- [TASK BRIEF]: Every line of the records below from the line with "The image size is (907, 604)." up to and including the line with "Task: Open the Bans section" must be reproduced exactly, and no line outside that range.

Stored data
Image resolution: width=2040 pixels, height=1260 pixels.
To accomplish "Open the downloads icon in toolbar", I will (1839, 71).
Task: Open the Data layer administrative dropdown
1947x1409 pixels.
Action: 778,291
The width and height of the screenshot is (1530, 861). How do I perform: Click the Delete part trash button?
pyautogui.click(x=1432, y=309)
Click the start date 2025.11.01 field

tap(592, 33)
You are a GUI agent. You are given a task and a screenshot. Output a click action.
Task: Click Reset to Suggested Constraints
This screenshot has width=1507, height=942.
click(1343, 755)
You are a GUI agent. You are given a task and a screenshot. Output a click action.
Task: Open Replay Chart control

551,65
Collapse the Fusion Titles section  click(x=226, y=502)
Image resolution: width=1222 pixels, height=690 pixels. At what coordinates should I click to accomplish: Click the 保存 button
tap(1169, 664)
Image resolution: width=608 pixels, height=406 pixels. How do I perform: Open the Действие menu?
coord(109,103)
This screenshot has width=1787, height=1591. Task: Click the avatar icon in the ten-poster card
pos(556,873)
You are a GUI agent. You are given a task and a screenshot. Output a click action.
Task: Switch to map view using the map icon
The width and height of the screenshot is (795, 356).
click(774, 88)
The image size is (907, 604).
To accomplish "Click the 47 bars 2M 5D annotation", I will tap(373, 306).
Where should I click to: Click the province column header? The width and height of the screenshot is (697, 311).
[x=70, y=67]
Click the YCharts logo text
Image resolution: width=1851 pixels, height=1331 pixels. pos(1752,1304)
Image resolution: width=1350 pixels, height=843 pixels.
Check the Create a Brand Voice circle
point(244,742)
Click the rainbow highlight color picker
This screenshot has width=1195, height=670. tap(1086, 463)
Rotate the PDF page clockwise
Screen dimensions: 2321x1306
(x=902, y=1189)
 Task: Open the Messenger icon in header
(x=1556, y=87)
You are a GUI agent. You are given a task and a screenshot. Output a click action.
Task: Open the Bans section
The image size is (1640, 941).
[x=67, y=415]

- [EXPECTED OUTPUT]:
The image size is (907, 604).
To accomplish "Click the 47 bars 2M 5D annotation", I will tap(373, 306).
Where should I click to: Click the province column header? The width and height of the screenshot is (697, 311).
[x=70, y=67]
Click the YCharts logo text
Image resolution: width=1851 pixels, height=1331 pixels. pos(1752,1304)
Image resolution: width=1350 pixels, height=843 pixels.
Check the Create a Brand Voice circle
point(244,742)
Click the rainbow highlight color picker
This screenshot has width=1195, height=670. tap(1086, 463)
Rotate the PDF page clockwise
Screen dimensions: 2321x1306
(x=902, y=1189)
 Task: Open the Messenger icon in header
(x=1556, y=87)
You are a GUI agent. You are given a task and a screenshot. Output a click action.
Task: Open the Bans section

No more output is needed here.